Without it, the prospects are far more uncertain, given unyielding Republican opposition on the conservative right as well as growing expressions of unhappiness on the left that sent the White House scrambling.

"The absolute refusal of Republicans in the Senate to support health-care reform and the hijacking of the bill by defenders of the insurance industry have brought us a Senate bill that is inadequate," Richard Trumka, head of the AFL-CIO, said in a statement.

His criticism of GOP lawmakers aside, Trumka's blast seemed aimed at Nelson, Joe Lieberman (I., Conn.), and possibly other members of the Senate Democratic caucus who have successfully stripped the legislation of any form of government-run insurance option.

Andrew Stern, head of the Service Employees International Union, said he, too, was deeply disappointed in the bill. But he stopped short of urging its defeat.

Not so Howard Dean, the former national party chairman, who has said he would oppose the bill because it does not include a strong enough role for the government in a remade health-care system. Dean unleashed his criticism this week after Lieberman won deletion of a proposed expansion of Medicare from the bill.
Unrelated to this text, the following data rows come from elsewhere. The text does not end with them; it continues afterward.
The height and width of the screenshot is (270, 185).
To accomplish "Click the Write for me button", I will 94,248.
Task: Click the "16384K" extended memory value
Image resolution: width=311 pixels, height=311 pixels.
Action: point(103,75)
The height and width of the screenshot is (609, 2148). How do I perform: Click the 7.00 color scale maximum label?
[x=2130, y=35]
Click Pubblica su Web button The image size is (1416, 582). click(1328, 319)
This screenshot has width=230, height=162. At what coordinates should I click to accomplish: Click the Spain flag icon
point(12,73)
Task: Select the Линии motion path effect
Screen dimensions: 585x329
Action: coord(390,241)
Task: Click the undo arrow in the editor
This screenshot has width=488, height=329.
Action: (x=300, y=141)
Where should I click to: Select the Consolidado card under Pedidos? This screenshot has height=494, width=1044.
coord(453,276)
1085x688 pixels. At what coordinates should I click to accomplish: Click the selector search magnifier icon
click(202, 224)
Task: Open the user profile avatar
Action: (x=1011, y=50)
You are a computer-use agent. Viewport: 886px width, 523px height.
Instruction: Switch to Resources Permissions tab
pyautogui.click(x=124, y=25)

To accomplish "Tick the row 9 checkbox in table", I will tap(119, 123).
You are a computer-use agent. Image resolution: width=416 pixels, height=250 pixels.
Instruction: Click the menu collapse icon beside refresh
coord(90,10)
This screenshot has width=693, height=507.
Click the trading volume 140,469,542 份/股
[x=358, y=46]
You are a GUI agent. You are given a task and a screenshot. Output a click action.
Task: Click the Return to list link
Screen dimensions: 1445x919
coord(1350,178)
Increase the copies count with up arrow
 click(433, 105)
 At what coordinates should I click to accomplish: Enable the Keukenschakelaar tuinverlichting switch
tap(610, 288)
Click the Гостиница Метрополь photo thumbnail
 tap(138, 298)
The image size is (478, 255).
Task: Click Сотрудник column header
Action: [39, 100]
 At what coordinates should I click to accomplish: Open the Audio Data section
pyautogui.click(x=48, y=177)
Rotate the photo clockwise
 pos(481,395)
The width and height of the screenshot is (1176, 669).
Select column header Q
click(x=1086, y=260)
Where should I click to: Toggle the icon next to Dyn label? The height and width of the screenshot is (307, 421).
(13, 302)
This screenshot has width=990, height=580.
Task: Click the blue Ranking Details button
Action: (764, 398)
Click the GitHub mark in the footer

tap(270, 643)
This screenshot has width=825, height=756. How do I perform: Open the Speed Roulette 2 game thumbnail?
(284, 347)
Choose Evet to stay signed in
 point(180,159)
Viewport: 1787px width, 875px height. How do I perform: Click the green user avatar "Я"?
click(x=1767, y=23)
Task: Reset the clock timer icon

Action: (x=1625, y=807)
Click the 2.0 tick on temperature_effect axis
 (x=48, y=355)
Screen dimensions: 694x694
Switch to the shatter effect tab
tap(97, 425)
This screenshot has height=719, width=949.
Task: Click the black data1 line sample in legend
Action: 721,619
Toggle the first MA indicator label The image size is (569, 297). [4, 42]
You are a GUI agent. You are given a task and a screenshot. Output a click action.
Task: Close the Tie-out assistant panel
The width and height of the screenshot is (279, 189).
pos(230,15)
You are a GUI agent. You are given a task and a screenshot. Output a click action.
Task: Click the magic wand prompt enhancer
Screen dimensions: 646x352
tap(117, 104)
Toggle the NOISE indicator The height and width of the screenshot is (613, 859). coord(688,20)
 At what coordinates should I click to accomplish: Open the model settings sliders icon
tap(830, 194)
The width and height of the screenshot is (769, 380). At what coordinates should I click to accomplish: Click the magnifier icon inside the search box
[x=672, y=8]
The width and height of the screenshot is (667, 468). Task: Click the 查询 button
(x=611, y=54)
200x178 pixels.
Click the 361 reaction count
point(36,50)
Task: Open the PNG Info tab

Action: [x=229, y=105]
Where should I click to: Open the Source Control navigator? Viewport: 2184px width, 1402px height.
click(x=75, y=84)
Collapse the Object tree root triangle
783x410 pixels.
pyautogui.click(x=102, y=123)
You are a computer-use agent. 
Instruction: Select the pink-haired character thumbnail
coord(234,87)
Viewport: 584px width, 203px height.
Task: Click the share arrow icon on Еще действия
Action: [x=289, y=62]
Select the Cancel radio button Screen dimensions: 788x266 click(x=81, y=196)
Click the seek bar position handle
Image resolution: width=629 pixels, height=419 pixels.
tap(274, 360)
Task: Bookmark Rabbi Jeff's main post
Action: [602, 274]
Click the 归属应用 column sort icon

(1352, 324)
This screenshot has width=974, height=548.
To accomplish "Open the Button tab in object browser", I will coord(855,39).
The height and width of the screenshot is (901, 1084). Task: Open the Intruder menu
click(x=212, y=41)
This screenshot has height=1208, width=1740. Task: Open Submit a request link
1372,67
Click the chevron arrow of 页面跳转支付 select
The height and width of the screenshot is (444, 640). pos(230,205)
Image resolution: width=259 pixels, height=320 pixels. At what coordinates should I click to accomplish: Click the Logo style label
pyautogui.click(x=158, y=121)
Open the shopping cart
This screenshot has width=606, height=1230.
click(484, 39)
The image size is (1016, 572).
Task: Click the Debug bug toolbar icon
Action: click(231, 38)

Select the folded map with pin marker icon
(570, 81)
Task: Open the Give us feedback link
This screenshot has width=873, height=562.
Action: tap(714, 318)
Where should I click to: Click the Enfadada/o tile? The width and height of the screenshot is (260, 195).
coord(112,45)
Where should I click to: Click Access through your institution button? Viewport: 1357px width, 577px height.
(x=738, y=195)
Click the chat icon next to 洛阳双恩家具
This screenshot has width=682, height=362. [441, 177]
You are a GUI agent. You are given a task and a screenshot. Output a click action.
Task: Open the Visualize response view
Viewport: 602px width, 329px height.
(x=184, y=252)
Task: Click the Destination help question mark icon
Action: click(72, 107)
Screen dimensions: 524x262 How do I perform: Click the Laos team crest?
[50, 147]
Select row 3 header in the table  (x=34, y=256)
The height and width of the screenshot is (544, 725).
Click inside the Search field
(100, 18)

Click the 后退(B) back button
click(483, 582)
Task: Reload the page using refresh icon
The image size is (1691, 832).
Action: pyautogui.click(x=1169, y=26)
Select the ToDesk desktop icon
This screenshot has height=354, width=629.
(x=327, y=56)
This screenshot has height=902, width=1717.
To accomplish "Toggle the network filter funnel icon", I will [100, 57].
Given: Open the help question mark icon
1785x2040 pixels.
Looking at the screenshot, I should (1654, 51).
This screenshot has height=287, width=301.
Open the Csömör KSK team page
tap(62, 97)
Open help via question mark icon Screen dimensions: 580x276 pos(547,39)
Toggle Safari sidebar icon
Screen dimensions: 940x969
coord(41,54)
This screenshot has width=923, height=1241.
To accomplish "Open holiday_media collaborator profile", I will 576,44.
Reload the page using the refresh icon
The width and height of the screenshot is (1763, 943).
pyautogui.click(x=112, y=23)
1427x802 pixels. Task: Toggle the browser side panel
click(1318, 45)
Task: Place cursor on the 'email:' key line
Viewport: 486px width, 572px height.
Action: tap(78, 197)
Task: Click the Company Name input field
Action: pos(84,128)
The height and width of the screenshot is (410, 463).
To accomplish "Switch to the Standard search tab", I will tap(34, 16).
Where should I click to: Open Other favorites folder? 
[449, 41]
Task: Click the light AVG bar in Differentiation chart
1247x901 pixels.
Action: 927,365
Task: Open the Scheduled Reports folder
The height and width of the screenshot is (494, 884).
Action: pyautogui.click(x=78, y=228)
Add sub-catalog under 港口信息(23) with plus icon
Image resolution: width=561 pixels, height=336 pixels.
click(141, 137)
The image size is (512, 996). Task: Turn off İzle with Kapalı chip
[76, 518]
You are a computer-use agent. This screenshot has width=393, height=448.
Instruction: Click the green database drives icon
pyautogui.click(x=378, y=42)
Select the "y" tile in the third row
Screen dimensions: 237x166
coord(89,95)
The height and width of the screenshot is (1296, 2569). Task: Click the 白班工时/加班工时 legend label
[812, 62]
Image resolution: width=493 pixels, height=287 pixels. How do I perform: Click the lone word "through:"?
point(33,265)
Overall, the legislation aims to extend coverage to millions who lack it, ban insurance company practices such as denying coverage because of pre-existing conditions, and slow the rise in medical spending.

The bill would require most Americans to buy insurance, and it includes hundreds of billions of dollars in subsidies to help lower- and middle-class families afford it.

Former President Bill Clinton, who failed to win a health-care overhaul in the 1990s, issued a statement saying, "Allowing this effort to fall short now would be a colossal blunder, both politically for our party and, far more important, for the physical, fiscal, and economic health of our country."

Liberal supporters of the bill in the Senate renewed their support as well. Sen. Tom Harkin (D., Iowa) said debates "leading to the passage of Social Security in 1935 and Medicare in 1965 were no less turbulent and partisan."

The Catholic Health Association, which opposes abortion, issued an optimistic statement on the compromise talks to date on the issue.

"Especially now that a public health-insurance option is no longer on the table, we are increasingly confident that Senator [Bob] Casey's language can achieve the objective of no federal funding for abortion," said Carol Keehan, its president and chief executive officer.

Casey (D., Pa.), who has strong antiabortion credentials, has been leading efforts to find a compromise that could win Nelson's support.

Nelson, in a radio interview, cast doubt on whether there was still time to complete work on the legislation before Christmas, the informal deadline set by the Democratic leadership.

As drafted, the Senate bill bans the use of federal funds to finance abortions under insurance to be sold in a newly created exchange, except in cases of rape, incest, or danger to the life of the mother.

The plans could provide abortion coverage, however, that consumers would buy with their own money held apart from any federal subsidies they receive. Abortion opponents say that approach is an accounting gimmick.